- _Passage to read_
== Segment start ==

Allowing a small and very sick baby to die is one of the most poignant decisions paediatricians and parents have to make. Just how difficult and subjective that decision is I discovered when, a number of years ago, I became responsible for a paediatric intensive care unit, and did a ward round with the departing specialist.

There were five babies, three on ventilators because of brain damage. Astonished, I asked: 'Why are you keeping these babies alive? They 'died' at least a month ago and you're keeping them alive for nothing.'

'They are your responsibility now,' he said. 'You do what you think is correct.' After discussion with the parents, nurses and doctors concerned, we turned the machines off. A year later, when I was leaving that ward, the doctor taking over made the same point to me: why were severely brain damaged babies who would not be able to survive independently being kept on ventilators?

In that highly intense year I had lost my perspective. Children I had been struggling to keep alive had become my charges, with whom I had sat up day and night, trying to win some sort of battle that I had set myself. I had found it impossible to say, 'no more'.

It is difficult to play the two parts at the same time - that of an objective, sympathetic and humane person and that of the specialist technician. The care and treatment of extremely sick infants needs two individuals: one with an overview who can weigh the pros and cons of continuing care, discuss the consequences with parents in an unbiased way and who can comfort and support them, whatever the decision. The other has to be a superb technician with a total determination to succeed with those babies who, after careful consideration, have been thought to have the best chances of surviving without brain damage or handicap.

== Segment end ==

- _Prompt_
Reproduce the passage above on caring for very sick babies word for word, starting with "In that highly" and going on through "say, 'no more'.".

- _Collected data_
== Segment start ==

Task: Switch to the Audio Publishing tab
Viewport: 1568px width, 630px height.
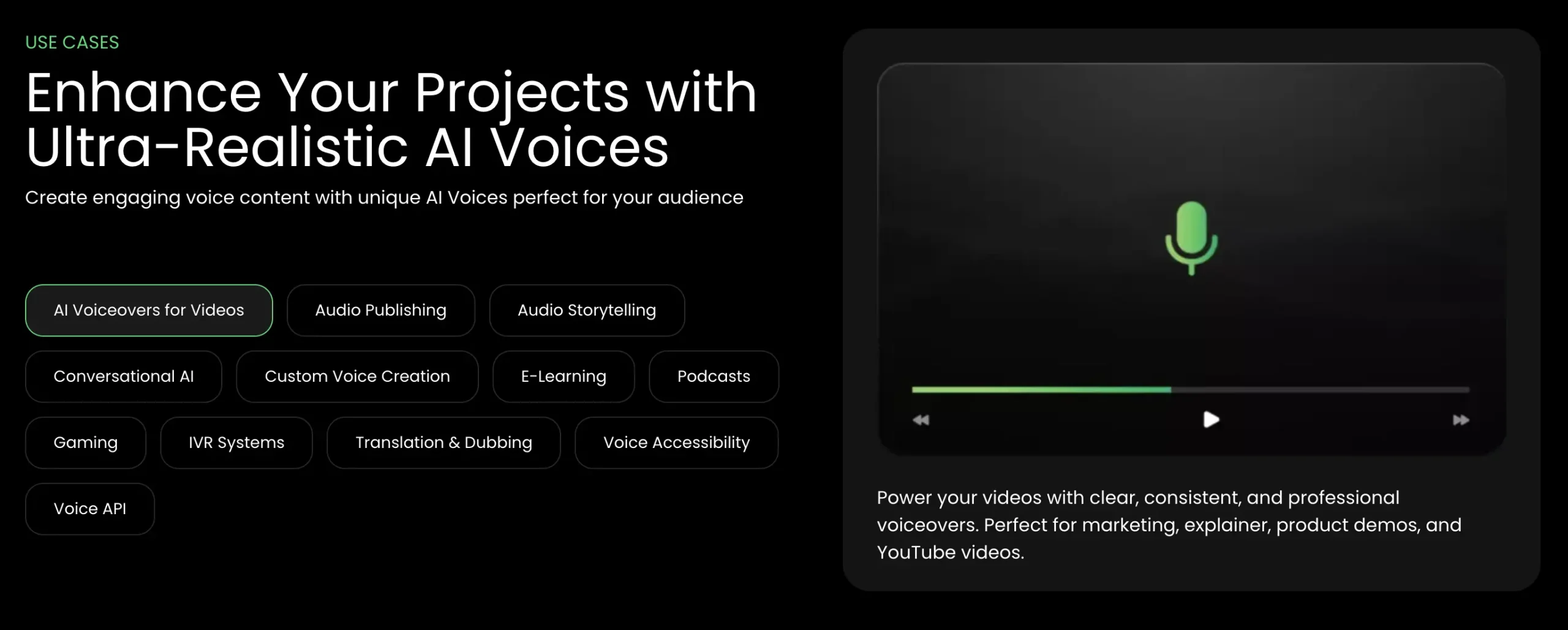Action: pyautogui.click(x=380, y=310)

== Segment end ==

- _Exercise result_
In that highly intense year I had lost my perspective. Children I had been struggling to keep alive had become my charges, with whom I had sat up day and night, trying to win some sort of battle that I had set myself. I had found it impossible to say, 'no more'.